I first learned about the word bona fide when a friend was preparing for his marriage abroad. He mentioned there was loads of paperwork and that the process was really complicated. I got curious to know more and as I was researching I stumbled on this new word in one of the articles stating that marriage needed to be bona fide. The new word kind of aligned with what I believed love should be; what I believed was the most important element any relationship should be based on.

Fast-forward a couple of years, in a conversation with a friend of mine; she told me how she wasn’t enthusiastic about being in love again. “Because how could you possibly know if it is genuine and true?” That was her reason. “Well, you don’t.” That was my answer. I resumed: “You see, love in its essence is a leap of faith. What you can do is make sure that you are taking time every now and then to check with yourself if you are being genuine and true.” She didn’t seem that convinced.

Lately, I have been having this urge to reflect on what love means to me at this point in my life.

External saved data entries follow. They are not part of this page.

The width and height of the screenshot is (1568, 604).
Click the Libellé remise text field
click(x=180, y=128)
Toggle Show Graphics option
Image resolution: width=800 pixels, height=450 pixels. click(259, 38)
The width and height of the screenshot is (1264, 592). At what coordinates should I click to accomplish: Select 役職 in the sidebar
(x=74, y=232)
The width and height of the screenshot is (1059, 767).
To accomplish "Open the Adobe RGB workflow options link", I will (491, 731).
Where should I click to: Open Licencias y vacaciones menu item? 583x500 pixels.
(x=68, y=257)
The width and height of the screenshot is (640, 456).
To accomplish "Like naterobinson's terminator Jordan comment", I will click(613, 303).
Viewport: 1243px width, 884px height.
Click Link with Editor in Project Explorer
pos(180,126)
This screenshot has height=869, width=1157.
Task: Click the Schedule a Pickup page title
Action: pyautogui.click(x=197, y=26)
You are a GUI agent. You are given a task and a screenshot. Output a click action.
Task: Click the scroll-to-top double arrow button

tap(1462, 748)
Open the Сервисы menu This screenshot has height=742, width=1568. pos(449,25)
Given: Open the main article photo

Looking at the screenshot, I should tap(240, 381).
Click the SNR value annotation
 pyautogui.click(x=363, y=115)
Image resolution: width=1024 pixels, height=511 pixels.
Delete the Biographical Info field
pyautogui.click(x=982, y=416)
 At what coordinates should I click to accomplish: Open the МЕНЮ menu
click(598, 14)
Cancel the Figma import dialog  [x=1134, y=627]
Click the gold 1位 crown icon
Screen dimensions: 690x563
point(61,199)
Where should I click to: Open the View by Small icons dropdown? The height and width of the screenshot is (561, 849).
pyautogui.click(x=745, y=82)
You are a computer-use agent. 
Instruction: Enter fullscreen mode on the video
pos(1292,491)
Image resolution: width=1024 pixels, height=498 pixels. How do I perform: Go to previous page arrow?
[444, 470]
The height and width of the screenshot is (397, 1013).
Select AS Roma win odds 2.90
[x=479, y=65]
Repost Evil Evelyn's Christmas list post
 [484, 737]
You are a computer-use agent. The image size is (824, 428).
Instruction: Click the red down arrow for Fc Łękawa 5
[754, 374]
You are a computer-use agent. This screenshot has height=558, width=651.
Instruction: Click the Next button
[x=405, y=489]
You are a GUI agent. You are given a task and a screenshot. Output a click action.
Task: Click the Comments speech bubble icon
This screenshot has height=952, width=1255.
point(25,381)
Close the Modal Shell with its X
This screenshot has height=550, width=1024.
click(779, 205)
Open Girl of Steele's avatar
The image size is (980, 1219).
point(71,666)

So, here are six things I believe are true about love:

  • Love is essentially an emotion with a range of expressions

Love will always mean different things to different people. Its expression can be shown in a variety of ways (raise your hand if you know what your love language is). It is something that took me a while to accept and come to peace with.

There is a quote from the TV show Modern Family that says “There are dreamers and there are realists in this world. You’d think the dreamers would find the dreamers, and the realists would find the realists, but more often than not, the opposite is true. See, the dreamers need the realists to keep them from soaring too close to the sun. And the realists? Well, without the dreamers, they might not ever get off the ground.”

When we encounter something different than who and what we are, we may struggle to completely accept it without demanding alterations or without sounding harshly judgemental. Someone who leads their life through logic still has a heart and someone who leads with their heart is not naive.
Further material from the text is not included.